- Exercise goal -
Copy every line of the listing that holds the string "Layer".

- Dataset -
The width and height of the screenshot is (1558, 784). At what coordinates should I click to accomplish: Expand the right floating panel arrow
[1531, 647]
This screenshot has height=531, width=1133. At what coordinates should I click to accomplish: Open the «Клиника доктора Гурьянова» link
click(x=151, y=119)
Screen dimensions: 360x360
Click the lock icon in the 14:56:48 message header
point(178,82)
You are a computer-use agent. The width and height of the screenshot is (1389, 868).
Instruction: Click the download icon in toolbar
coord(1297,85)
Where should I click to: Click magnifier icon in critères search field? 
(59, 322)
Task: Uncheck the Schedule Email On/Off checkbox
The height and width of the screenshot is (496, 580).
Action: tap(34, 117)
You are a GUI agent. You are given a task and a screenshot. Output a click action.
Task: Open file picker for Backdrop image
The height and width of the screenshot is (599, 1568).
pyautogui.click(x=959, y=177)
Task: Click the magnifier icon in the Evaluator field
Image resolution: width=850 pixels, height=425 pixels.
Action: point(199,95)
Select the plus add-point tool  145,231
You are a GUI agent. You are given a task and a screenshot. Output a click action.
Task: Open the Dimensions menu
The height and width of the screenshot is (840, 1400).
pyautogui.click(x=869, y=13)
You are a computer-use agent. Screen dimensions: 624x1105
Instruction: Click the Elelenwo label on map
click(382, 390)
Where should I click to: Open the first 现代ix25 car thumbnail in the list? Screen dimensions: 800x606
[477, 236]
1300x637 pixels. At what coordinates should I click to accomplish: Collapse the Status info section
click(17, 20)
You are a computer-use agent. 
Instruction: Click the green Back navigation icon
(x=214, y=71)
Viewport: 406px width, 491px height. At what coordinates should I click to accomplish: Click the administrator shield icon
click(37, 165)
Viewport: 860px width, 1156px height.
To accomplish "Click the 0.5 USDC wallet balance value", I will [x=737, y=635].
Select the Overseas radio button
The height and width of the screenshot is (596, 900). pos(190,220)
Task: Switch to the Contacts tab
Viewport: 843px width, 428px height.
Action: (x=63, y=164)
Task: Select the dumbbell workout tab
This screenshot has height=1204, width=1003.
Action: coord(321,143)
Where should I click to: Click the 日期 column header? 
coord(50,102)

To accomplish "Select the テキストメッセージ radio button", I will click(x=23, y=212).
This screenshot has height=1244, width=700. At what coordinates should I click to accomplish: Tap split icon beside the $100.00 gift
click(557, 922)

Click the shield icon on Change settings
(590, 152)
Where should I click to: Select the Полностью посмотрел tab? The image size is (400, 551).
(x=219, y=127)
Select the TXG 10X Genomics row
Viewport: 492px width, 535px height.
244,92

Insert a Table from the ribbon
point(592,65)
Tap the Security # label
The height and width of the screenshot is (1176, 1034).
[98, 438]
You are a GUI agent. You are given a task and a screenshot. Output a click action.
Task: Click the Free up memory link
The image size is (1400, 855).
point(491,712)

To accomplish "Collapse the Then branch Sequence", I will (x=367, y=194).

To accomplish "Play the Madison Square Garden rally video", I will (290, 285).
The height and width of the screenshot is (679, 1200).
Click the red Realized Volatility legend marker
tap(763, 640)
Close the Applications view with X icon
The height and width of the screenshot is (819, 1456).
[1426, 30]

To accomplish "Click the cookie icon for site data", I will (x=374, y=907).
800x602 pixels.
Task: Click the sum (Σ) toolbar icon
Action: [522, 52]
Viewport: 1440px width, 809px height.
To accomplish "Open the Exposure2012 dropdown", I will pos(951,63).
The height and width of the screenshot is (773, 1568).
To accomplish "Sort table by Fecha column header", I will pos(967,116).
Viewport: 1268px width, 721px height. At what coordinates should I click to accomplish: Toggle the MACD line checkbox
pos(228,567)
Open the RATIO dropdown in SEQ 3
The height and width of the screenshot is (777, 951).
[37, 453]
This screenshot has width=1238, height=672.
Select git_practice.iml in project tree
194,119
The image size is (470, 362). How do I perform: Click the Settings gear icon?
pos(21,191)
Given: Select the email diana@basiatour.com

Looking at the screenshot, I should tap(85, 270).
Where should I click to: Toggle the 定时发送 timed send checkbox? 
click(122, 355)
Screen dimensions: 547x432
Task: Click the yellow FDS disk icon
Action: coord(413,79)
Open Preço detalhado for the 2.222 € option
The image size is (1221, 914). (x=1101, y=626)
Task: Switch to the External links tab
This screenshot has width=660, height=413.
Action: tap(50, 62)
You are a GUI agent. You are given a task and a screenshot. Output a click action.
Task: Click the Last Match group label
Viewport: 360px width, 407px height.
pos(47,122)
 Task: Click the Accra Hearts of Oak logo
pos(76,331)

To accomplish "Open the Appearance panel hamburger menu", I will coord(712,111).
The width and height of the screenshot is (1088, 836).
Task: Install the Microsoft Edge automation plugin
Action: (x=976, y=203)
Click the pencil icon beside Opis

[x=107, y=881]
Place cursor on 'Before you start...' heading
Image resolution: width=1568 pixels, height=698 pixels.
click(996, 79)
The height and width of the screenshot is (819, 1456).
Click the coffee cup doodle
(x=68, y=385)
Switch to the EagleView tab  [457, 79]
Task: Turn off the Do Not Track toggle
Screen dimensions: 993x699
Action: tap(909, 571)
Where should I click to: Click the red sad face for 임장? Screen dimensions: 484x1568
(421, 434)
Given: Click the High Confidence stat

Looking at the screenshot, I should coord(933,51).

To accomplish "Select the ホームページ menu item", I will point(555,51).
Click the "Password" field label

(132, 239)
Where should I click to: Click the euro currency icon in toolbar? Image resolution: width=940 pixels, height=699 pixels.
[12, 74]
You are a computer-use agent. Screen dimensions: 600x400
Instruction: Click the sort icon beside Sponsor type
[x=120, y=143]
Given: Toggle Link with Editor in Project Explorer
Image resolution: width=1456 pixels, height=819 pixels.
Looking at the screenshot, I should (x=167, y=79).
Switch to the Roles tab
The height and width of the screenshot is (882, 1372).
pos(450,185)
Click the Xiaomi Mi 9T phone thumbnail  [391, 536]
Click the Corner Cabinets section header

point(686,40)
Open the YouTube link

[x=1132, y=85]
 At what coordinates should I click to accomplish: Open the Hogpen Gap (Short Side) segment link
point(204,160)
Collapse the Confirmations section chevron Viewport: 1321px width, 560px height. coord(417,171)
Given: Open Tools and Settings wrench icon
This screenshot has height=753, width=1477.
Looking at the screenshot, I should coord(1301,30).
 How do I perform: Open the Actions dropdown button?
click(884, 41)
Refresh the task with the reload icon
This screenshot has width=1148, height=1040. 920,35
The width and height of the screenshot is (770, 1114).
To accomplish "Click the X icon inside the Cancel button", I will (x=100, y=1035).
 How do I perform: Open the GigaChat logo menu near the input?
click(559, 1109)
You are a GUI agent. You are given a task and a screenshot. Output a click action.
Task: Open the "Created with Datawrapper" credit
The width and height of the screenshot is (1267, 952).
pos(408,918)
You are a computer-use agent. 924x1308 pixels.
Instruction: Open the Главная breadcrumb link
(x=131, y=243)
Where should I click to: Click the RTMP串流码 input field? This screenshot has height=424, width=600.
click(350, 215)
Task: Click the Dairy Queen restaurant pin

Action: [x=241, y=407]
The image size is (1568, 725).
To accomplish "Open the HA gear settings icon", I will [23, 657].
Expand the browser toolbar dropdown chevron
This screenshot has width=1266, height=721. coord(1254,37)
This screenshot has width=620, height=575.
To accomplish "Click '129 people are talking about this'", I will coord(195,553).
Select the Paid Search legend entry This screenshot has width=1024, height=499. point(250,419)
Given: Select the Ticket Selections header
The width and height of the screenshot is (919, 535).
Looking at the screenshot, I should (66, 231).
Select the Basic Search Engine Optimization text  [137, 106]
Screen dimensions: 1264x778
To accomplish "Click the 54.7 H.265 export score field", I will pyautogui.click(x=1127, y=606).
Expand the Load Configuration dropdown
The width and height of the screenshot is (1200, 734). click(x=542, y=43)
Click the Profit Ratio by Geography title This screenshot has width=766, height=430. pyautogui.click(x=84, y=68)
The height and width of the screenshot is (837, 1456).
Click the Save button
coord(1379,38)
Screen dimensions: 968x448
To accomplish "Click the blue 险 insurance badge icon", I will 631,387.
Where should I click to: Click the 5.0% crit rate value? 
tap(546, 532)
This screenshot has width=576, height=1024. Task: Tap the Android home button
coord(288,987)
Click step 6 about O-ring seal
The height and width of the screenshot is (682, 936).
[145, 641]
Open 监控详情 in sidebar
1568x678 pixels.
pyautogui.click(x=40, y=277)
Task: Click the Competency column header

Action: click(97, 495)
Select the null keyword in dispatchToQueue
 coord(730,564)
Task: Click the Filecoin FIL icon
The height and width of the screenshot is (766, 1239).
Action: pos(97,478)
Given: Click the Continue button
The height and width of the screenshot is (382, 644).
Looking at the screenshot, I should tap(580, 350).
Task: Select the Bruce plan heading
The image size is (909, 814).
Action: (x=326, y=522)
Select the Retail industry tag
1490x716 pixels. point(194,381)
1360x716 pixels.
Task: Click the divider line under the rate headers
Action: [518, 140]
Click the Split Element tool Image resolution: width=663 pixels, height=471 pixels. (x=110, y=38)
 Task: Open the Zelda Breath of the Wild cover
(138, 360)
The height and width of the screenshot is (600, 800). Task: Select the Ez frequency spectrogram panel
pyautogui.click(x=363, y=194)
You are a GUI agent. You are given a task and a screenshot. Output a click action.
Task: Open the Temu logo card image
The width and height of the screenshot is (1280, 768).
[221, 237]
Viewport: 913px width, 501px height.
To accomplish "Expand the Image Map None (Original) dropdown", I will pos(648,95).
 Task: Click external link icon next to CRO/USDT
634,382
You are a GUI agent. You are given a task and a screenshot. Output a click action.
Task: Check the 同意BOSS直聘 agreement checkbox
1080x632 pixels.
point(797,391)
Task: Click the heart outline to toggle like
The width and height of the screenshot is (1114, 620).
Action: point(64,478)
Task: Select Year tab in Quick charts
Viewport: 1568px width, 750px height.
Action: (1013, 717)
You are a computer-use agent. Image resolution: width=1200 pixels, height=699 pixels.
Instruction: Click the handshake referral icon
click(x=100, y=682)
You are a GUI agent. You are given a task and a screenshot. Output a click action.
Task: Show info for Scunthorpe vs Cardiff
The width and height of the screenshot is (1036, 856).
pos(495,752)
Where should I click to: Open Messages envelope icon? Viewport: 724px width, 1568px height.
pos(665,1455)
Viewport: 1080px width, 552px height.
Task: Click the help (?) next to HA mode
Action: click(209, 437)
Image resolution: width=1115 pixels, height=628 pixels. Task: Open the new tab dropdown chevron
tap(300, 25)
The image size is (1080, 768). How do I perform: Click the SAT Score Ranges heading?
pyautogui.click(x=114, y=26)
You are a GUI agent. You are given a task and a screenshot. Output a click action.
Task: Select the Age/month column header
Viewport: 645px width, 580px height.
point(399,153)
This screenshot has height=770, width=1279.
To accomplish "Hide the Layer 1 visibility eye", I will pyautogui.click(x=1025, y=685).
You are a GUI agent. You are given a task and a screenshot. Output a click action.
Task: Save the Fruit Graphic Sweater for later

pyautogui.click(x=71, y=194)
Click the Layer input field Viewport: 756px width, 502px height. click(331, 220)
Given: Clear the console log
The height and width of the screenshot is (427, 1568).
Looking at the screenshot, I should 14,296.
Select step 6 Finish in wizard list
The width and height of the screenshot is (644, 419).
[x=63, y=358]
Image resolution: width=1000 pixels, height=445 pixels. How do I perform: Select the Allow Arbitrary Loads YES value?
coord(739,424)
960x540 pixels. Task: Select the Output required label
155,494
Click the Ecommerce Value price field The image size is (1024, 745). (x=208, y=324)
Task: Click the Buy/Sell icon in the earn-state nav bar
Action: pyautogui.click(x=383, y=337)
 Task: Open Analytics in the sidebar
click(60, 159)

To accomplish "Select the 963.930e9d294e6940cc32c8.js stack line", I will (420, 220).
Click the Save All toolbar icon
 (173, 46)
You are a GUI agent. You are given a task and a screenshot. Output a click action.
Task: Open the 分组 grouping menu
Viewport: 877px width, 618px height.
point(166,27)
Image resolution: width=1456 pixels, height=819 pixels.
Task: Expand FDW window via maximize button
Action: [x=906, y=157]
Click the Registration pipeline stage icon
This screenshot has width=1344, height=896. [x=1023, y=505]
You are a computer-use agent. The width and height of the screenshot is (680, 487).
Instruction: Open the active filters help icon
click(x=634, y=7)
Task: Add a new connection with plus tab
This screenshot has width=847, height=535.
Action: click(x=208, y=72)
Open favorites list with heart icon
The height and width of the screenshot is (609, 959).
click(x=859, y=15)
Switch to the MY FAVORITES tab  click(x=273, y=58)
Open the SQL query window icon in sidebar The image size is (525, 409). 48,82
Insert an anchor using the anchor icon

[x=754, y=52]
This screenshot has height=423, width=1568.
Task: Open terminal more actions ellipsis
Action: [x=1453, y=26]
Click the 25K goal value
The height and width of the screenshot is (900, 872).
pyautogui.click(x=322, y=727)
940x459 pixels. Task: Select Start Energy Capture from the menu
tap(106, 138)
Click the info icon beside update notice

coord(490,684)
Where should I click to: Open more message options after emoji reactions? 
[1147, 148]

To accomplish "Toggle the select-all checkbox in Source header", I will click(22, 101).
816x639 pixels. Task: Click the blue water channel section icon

- Task output -
To accomplish "Hide the Layer 1 visibility eye", I will pyautogui.click(x=1025, y=685).
Click the Layer input field Viewport: 756px width, 502px height. click(331, 220)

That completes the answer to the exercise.